Both China's "one China" principle and Hsieh's and the pan-blue camp's "one China" stance address the issue of Taiwan's sovereignty. Yet China uses the phrase to clarify its position on sovereignty, while Hsieh and the pan-blue camp use the phrase to blur their stands on sovereignty.
Although linguistic ambiguity can serve a difficult political environment, terms like "peace negotiations" are much less abstract. For this reason, it is necessary for the legal relationship between parties to be clear. That's why China and Taiwan first have to agree on the core meaning of sovereignty.
Is there a party among them or above them that has sovereignty over both? Do both countries agree that they don't represent each other internationally? Should they create a new higher institution to represent both? These issues cannot be avoided.
In 1972, East and West Germany signed a Basic Treaty rejecting the use of force against each other. It was basically a peace treaty. Although the two sides had different positions about sovereignty, they eventually agreed to recognize that their highest legal powers did not include the other party's territory and that the jurisdiction of each part of Germany was confined to its own territory.

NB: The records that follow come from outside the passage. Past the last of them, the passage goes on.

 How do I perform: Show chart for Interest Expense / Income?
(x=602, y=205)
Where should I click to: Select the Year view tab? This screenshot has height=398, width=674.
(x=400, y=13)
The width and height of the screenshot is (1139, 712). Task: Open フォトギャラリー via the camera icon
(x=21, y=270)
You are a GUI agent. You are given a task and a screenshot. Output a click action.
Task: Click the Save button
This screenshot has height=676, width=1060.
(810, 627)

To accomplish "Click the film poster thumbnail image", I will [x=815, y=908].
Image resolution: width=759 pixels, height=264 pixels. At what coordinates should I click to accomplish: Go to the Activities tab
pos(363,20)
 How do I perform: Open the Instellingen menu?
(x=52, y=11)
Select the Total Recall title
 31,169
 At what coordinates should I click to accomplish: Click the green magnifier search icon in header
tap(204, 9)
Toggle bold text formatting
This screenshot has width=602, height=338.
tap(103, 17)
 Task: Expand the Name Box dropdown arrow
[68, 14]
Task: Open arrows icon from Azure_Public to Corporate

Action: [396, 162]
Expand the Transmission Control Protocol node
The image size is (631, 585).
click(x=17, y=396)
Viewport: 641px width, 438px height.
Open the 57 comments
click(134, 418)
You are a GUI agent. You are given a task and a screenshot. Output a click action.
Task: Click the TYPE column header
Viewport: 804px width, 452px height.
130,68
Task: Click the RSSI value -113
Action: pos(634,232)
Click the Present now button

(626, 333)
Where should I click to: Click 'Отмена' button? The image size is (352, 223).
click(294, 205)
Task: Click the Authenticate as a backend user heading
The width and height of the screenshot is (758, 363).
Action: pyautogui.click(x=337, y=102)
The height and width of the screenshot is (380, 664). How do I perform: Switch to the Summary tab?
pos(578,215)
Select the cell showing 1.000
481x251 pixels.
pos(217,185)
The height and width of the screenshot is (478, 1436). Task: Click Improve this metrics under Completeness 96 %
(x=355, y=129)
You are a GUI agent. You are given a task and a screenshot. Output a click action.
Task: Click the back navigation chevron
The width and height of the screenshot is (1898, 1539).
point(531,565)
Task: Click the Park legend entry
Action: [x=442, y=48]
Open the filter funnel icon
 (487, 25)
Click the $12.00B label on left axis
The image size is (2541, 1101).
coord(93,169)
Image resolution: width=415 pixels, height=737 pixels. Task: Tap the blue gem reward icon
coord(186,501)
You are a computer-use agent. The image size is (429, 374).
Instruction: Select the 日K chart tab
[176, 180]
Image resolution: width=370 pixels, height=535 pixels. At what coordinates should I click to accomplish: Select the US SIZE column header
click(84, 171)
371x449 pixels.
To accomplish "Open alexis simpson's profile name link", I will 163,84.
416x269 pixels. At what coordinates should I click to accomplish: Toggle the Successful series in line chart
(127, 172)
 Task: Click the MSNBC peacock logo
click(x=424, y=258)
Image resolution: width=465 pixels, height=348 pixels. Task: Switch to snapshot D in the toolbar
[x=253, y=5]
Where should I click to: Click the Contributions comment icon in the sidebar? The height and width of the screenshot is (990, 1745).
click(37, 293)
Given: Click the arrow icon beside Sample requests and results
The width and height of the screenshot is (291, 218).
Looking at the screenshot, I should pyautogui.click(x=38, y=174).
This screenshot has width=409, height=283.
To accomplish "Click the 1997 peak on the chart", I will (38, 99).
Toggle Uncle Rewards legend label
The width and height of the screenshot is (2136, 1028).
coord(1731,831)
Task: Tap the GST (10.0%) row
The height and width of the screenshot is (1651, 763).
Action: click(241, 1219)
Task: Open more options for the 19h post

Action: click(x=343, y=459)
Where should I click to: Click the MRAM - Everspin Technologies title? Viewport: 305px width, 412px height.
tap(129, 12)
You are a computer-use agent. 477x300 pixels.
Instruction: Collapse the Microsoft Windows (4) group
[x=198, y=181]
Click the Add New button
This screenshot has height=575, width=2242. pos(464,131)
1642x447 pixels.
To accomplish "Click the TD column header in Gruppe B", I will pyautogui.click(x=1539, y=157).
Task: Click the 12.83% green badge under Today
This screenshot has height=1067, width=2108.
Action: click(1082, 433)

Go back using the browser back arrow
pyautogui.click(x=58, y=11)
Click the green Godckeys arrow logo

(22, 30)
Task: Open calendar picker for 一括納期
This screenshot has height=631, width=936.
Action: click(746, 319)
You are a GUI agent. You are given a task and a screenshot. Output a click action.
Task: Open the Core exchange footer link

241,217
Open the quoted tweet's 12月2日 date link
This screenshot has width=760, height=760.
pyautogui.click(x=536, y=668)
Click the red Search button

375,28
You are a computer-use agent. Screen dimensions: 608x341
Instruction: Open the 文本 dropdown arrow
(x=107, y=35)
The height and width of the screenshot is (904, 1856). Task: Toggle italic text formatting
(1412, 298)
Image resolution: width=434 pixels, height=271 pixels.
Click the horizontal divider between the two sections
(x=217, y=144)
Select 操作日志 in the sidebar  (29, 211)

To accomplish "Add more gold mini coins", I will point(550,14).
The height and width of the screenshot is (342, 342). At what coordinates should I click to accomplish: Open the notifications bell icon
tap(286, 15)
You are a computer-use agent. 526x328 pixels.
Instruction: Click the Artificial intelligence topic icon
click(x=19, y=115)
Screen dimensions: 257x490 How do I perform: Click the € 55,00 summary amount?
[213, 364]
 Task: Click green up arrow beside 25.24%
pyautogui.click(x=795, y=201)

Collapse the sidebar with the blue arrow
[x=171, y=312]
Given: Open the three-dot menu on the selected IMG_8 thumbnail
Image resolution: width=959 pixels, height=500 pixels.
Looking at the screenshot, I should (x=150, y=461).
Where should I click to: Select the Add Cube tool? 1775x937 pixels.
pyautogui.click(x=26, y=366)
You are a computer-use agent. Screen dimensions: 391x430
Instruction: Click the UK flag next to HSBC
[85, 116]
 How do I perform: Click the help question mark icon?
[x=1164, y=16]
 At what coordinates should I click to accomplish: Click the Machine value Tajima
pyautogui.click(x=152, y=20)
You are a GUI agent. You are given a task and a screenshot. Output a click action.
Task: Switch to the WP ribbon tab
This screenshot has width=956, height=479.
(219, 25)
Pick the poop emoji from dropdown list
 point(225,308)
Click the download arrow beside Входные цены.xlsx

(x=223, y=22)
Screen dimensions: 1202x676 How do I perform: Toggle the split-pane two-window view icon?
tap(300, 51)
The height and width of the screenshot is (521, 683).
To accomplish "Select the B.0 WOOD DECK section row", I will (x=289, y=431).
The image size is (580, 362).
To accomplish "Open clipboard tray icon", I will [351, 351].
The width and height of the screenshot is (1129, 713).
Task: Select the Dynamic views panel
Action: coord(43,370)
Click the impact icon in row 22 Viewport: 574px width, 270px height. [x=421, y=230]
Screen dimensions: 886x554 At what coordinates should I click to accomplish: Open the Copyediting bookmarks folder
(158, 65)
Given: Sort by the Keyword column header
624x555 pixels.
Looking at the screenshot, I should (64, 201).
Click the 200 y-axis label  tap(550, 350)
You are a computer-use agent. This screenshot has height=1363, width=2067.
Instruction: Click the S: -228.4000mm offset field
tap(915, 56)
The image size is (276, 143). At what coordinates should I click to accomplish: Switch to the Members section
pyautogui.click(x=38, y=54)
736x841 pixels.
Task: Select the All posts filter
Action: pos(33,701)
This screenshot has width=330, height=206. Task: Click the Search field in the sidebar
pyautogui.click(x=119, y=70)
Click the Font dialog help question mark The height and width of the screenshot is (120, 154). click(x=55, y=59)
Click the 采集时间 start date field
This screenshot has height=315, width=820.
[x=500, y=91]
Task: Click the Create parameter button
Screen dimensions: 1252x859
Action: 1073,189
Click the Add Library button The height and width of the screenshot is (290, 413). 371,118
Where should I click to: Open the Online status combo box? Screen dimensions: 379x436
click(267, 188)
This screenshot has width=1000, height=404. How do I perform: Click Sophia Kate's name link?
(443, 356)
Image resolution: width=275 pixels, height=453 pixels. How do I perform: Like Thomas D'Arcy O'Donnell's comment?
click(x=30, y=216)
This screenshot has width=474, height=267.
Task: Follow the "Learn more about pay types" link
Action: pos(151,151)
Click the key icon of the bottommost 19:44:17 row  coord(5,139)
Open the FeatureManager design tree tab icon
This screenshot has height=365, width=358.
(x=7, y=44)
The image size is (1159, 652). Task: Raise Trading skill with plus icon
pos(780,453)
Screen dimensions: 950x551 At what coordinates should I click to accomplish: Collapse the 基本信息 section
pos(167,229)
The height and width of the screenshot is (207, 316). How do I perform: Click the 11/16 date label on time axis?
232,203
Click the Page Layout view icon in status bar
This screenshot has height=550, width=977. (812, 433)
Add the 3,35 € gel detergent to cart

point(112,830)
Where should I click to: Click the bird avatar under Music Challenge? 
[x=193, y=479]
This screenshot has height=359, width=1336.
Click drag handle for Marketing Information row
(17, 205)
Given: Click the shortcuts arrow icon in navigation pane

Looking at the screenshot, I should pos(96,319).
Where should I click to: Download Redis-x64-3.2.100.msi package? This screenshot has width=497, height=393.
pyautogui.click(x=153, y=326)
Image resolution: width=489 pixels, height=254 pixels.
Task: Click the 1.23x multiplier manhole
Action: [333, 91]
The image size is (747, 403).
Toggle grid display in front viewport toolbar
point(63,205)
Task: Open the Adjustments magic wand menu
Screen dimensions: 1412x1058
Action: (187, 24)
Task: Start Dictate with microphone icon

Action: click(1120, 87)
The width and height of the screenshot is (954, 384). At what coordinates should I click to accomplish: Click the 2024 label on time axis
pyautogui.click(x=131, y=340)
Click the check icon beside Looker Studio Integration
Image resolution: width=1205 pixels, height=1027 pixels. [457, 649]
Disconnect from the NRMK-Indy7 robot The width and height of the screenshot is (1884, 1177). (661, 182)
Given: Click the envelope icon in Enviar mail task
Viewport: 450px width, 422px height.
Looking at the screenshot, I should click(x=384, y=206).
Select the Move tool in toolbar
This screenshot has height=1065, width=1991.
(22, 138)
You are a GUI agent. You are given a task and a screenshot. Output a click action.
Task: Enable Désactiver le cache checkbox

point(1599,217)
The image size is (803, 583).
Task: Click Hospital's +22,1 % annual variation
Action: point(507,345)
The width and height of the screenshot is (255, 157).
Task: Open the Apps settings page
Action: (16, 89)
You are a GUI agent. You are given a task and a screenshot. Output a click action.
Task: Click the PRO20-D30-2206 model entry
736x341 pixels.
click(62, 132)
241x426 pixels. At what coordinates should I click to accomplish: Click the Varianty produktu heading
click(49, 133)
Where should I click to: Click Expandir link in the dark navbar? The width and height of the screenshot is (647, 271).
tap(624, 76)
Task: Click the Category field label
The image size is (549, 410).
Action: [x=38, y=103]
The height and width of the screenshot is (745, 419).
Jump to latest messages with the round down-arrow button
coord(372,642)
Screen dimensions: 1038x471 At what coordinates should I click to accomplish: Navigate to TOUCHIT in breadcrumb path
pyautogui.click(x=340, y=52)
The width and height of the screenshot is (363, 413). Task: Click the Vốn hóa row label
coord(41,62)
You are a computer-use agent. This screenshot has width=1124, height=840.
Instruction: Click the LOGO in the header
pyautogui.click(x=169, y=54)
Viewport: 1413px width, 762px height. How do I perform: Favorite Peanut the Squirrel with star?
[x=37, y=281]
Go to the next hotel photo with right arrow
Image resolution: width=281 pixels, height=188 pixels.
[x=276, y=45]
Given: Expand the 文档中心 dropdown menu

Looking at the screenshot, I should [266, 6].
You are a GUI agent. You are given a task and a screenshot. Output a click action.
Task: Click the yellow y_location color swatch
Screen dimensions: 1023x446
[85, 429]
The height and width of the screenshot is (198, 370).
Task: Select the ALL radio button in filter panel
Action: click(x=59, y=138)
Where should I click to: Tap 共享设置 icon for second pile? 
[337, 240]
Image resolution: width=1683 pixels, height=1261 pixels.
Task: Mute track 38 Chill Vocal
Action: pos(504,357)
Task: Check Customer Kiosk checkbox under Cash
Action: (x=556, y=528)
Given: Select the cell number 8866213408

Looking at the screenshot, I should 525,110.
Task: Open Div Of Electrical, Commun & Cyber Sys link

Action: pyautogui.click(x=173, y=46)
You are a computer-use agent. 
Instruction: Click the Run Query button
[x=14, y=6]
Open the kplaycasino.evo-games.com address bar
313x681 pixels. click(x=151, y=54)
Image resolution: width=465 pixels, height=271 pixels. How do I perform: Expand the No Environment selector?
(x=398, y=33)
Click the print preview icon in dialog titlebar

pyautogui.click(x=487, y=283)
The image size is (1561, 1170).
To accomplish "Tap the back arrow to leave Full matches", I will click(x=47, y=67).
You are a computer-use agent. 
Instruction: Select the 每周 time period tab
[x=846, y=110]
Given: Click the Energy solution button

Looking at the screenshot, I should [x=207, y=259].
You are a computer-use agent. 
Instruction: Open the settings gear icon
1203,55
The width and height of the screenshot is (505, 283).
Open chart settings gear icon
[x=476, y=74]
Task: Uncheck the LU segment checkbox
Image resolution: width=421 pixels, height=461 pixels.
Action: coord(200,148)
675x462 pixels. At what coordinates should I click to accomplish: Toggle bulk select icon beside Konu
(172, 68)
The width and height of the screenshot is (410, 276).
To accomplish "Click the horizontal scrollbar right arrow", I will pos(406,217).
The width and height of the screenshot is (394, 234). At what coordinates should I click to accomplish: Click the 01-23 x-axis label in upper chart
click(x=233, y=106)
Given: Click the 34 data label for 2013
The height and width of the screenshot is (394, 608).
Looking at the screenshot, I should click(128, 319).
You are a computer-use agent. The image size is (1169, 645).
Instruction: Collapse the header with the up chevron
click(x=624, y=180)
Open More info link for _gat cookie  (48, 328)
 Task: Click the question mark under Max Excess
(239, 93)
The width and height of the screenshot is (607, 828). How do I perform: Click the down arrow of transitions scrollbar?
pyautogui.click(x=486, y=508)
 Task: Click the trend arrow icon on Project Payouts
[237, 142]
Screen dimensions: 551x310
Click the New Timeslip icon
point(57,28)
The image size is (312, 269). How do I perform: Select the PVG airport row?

Negotiators avoided using the term "sovereignty." They also promised that neither could represent the other internationally. It looked like they had avoided the issue of sovereignty, but outside of the territory of both Germanies, there was no higher jurisdiction above the two. In practice, the jurisdiction mentioned in the treaty was the same as sovereignty.
After the two parties again declared that each had kept its position on the definition of the country, both parties signed the basic treaty with their respective names of Bundesrepublik Deutschland (BRD) and Deutsche Demokratische Republik (DDR) and both simultaneously entered the UN.
Such a detailed approach to the issue of sovereignty is absolutely necessary for a peace treaty. China has refused to accept the concept of two Chinas, or one China and one Taiwan peace agreement Hu is proposing reflects his views on sovereignty.
China cannot accept the approach taken by the two Germanies. Whether it is Hu at the Chinese Communist Party's 17th National Congress talking about "one country, two systems" or the language contained in the "Anti-Secession" Law (反分裂國家法) saying that Taiwan would be granted some international space, it is all very clear that Taiwan would not have the sovereign jurisdiction the two Germanies agreed on in their Basic Treaty.
So as soon as a peace treaty is signed, Taiwan's status will at best be a little better than Hong Kong's. As soon as a peace treaty is signed, Taiwan's international space will be a lot smaller than what it is now.
There are people in Taipei who long for a peace treaty with China. But such an agreement would give Taiwan's sovereignty away. Taiwan wants to be autonomous and therefore will have to assess any peace offer from China very carefully. Unless China magically becomes a lot more rational, peace negotiations are not to be expected in the near future.